Oggi le giovani e i giovani sono più informati di un tempo, ma l’educazione sessuale è ancora scarsa e consente che si verifichino gravidanze indesiderate: indesiderate perché la maternità non è un obbligo, ma una scelta e un impegno. L’obiezione dei sanitari può essere invece determinata da legittimi motivi etico-religiosi, da meno legittimi motivi di carriera o perfino dall’ipocrisia dei «cucchiai d’oro» che cercano di dirottare le richiedenti verso strutture private. Per la Chiesa, si sa, l’aborto è tuttora considerato peccato grave. Fin qui poco di nuovo, a parte il calo verticale degli aborti cui abbiamo fatto cenno. Relativa novità è invece la «pillola del giorno dopo», cui si può ricorrere per un semplice sospetto dopo un rapporto non protetto.
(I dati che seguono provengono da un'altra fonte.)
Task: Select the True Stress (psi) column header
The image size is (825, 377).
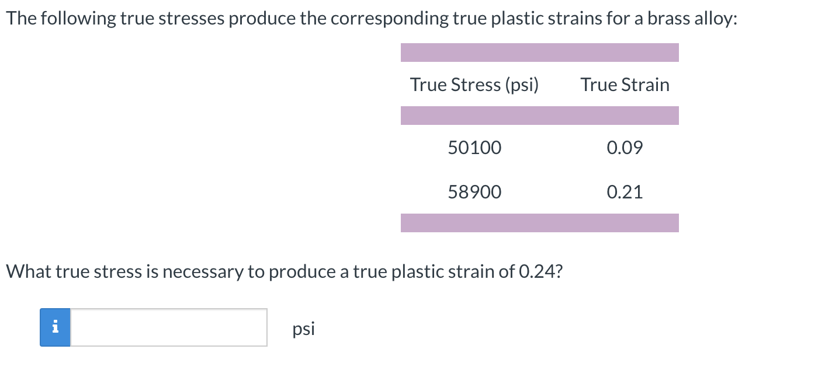Action: click(x=474, y=85)
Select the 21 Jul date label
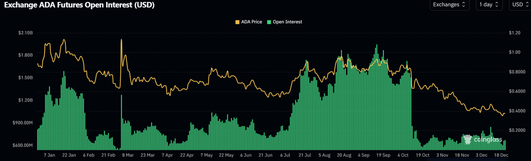 (x=305, y=155)
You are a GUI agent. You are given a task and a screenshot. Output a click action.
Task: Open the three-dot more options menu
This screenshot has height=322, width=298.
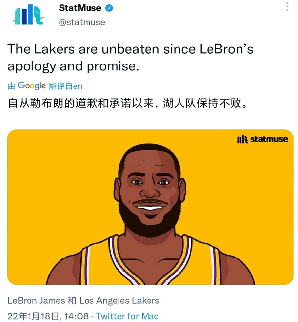click(x=287, y=7)
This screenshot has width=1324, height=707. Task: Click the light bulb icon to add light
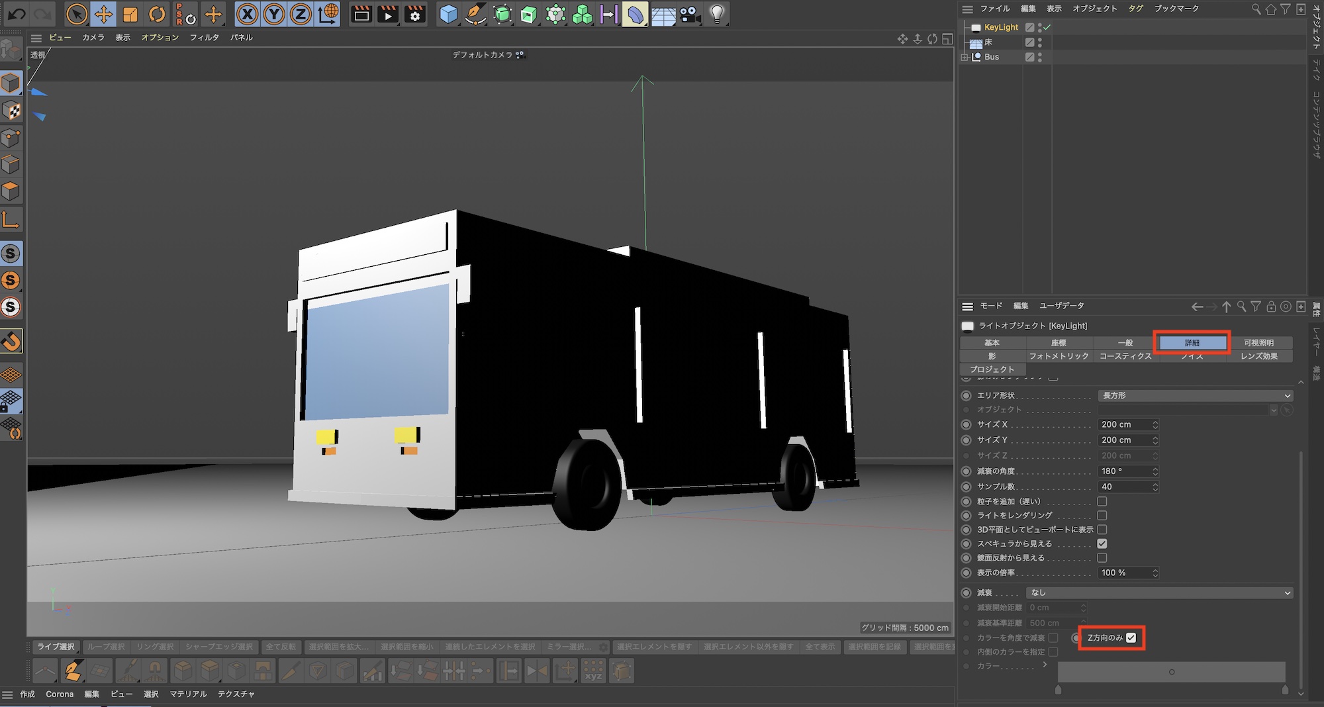pos(716,14)
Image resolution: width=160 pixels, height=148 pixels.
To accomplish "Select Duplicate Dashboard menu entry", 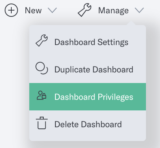I will click(87, 69).
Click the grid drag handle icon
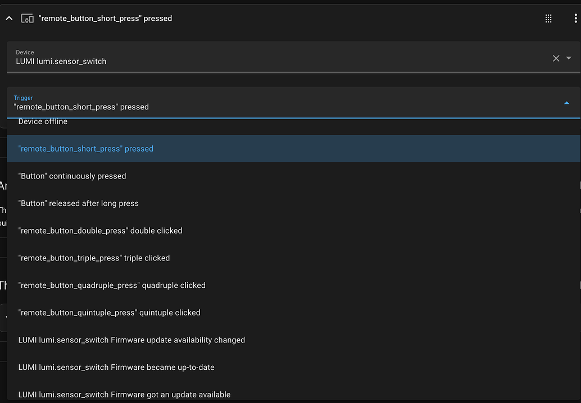Screen dimensions: 581x403 tap(548, 19)
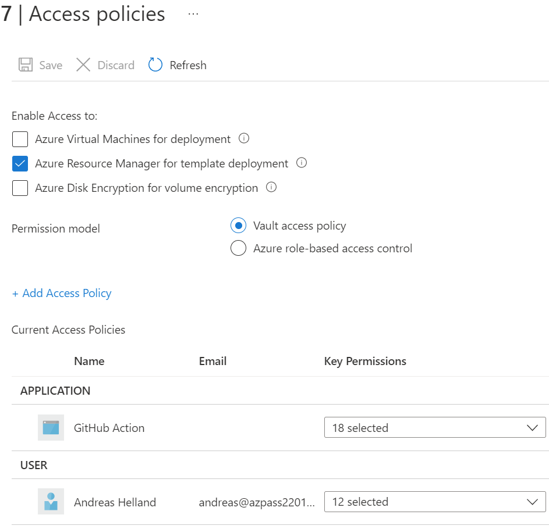Click the Andreas Helland user avatar icon
The image size is (549, 529).
pos(51,502)
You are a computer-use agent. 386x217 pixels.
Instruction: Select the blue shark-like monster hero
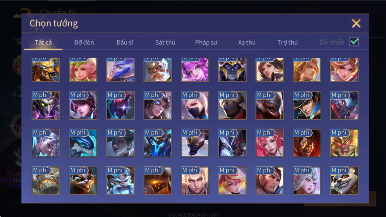83,143
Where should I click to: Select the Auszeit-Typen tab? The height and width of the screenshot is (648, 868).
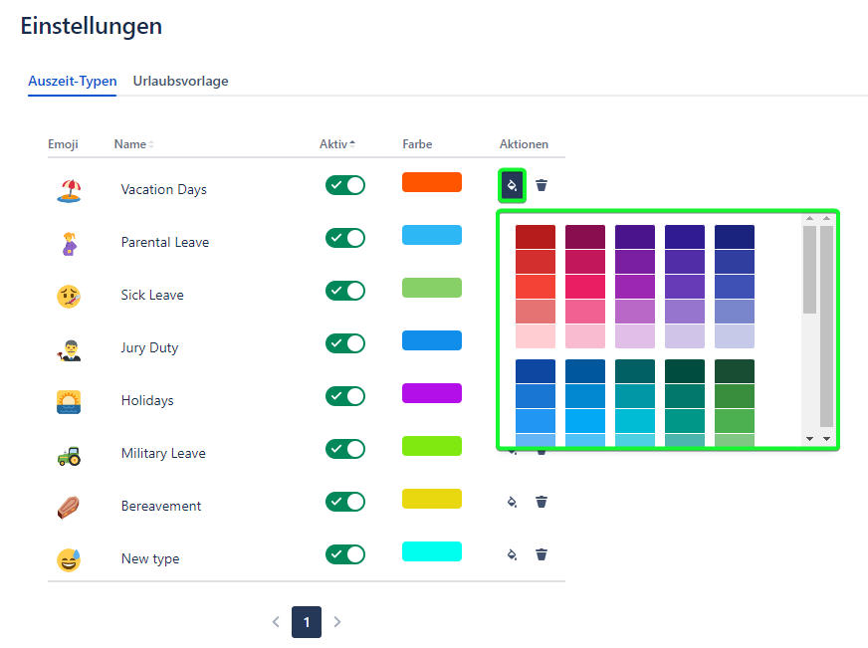(x=73, y=82)
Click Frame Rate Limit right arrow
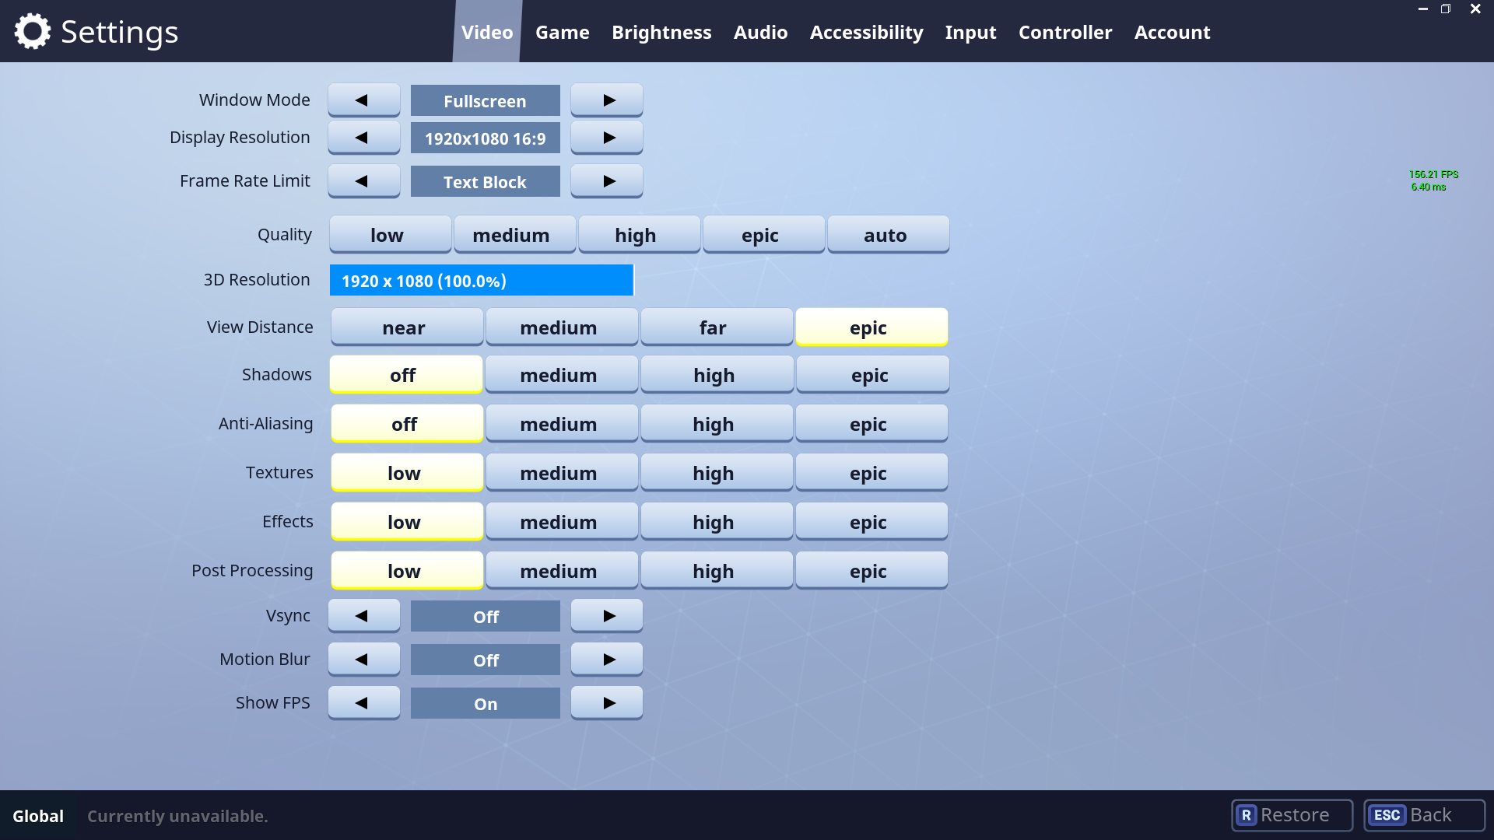 606,181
E che funziona tanto meglio quanto prima viene assunta (da 12 a 24 ore), ma può essere attiva anche cinque giorni dopo il rapporto sessuale. In gran parte dei paesi europei l’acquisto di questo anticoncezionale d’ emergenza è libero per tutte. In Italia solo per le maggiorenni, mentre le minori devono ottenere la ricetta da un consultorio, dal medico di base, dal pronto soccorso o dalla guardia medica. Tuttavia ci sono stati dei casi surreali di donne che han dovuto girare una decina di strutture. In un consultorio, una ragazza s’è sentita dire: «Ma cosa combinate nel fine-settimana?» , e un’altra: «Prima le mamme, le altre aspettino». Non basta. Capita che si assista anche a confusioni lessicali, come quando si definisce «pillola abortiva» quella del giorno dopo, che non procura affatto l’aborto ma ritarda o blocca l’ovulazione ed è inefficace se la gravidanza è già in atto… (Quindi non va confusa con la Ru-486). Ma c’è chi vorrebbe farla rientrare nell’ambito della legge 194, sottoponendo le richiedenti a tutti i controlli previsti in caso di richiesta di aborto. Confusione voluta per distogliere la donna dal farne uso? Confesso che il sospetto c’è.